Honolulu Star-Advertiser

Wednesday, October 30, 2024 83° Today's Paper


EditorialOur View

Human trafficking must stop

The recent prosecution of the owners of the Ewa Plain’s Aloun Farms on forced labor charges appeared to be an isolated case. Now, however, expansion of the FBI investigation involving numerous farms using Thai labor in Hawaii and on the mainland reveals otherwise. What is being called the largest human trafficking case ever prosecuted in the U.S. is an important step in the global effort to eliminate modern slavery.

A federal grand jury in Honolulu has indicted six people associated with a Los Angeles-based contractor, which also is faced with civil lawsuits alleging labor violations and contract breaches with Hawaii farms.

The indictment alleges that about 400 workers were threatened with deportation and economic stress if they did not accept the terms of their employment.

Nearly a decade has passed since more than 100 countries signed onto a protocol in Palermo, Italy, aimed at preventing, suppressing and punishing human trafficking. The Palermo Protocol was aimed mainly at the trafficking of women and children, but it included abuse of other economically exploited workers.

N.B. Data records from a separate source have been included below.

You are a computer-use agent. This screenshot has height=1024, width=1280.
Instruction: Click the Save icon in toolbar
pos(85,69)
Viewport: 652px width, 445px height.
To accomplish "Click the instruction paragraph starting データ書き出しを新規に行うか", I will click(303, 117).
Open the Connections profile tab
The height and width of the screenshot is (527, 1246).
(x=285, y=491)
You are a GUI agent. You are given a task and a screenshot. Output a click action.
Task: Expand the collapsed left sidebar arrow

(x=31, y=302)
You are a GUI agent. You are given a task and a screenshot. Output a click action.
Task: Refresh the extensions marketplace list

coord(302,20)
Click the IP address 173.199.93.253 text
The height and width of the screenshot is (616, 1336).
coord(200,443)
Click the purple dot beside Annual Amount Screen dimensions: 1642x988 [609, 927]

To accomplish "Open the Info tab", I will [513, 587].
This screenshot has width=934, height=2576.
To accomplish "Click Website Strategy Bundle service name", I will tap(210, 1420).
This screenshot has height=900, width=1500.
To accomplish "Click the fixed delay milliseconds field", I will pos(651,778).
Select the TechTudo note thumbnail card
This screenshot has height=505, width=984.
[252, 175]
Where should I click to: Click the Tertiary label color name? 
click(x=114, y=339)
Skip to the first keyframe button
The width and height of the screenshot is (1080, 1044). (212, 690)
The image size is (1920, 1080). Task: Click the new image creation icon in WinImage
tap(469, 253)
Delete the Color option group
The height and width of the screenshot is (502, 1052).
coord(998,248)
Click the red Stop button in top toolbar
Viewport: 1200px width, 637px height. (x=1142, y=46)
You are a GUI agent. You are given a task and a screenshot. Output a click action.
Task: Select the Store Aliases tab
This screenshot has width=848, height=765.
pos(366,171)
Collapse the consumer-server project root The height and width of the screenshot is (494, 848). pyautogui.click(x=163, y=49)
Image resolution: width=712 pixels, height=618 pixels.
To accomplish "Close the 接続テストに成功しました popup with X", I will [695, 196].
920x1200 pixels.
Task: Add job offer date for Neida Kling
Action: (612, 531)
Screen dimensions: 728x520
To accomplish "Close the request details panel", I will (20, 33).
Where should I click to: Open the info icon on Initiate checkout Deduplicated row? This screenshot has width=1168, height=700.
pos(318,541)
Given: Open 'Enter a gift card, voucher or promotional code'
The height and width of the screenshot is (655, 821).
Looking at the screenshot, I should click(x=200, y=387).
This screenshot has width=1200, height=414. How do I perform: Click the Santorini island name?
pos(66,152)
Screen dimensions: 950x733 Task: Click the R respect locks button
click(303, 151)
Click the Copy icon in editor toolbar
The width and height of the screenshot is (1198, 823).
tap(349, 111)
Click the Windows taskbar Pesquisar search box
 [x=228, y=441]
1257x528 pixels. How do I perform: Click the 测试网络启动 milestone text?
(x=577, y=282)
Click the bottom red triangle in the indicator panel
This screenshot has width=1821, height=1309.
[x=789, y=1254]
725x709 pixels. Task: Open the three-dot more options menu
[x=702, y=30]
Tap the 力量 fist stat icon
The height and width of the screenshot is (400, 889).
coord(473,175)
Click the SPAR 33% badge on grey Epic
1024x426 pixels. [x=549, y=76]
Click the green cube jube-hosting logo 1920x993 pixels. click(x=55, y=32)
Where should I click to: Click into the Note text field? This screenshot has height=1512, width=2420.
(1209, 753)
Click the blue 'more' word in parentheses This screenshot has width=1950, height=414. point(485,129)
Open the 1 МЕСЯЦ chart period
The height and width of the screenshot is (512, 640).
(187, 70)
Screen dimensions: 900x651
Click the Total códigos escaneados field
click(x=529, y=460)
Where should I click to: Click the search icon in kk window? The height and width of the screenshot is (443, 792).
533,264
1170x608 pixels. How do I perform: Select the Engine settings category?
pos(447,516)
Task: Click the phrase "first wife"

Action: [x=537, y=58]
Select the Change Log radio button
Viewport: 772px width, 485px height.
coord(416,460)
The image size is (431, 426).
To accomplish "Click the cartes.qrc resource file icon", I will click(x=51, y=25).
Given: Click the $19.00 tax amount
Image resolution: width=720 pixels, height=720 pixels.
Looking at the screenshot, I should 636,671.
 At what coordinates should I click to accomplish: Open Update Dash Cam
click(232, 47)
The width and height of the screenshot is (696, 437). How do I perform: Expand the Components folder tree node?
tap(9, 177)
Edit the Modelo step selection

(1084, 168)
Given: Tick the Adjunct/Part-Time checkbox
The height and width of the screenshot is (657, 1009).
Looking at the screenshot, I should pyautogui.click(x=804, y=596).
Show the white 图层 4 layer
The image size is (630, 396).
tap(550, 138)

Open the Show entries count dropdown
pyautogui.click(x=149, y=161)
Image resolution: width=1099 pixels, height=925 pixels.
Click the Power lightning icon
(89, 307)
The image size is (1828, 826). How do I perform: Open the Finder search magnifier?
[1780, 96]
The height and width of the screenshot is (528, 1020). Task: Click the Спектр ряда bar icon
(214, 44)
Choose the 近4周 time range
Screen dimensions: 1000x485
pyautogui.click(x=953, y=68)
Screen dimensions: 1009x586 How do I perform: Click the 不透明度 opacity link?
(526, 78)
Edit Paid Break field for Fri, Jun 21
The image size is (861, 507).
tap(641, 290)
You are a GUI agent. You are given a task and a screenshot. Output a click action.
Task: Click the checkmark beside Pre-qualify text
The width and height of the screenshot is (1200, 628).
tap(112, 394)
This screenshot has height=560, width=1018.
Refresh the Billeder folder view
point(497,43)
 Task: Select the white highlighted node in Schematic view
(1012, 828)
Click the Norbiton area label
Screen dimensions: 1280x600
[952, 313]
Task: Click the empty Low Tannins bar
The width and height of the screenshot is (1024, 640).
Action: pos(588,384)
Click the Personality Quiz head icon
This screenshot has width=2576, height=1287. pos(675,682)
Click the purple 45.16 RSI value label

In Thailand, which signed on to the protocol in 2001, workers have been migrating for low-skilled contract work abroad, including the United States. Many have been subjected to forced labor and debt bondage, according to this year’s annual report by the U.S. State Department on human trafficking.

Last week’s indictment says Thai nationals were brought to the U.S. in 2004 and 2005 through a federal agricultural guest worker program. They then were forced to pay high recruitment fees and, having been stripped of their passports and visas, threatened with deportation back to Thailand, where they would continue to face severe problems created by the debts incurred by having used family land as collateral to pay the recruitment fees.

Although Thailand has been slow to make progress in following a comprehensive anti-human trafficking law that went into effect there in 2008, according to the State Department report, one of the six indicted in Honolulu was recently charged in Thailand with recruitment fraud. The Thai Community Development Center in Los Angeles has provided services to victims, indicating a valuable level of cooperation with authorities.

While the Los Angeles company, Global Horizons Manpower Inc., is tied to the alleged abuse, the FBI is trying to determine the extent of other farms’ participation.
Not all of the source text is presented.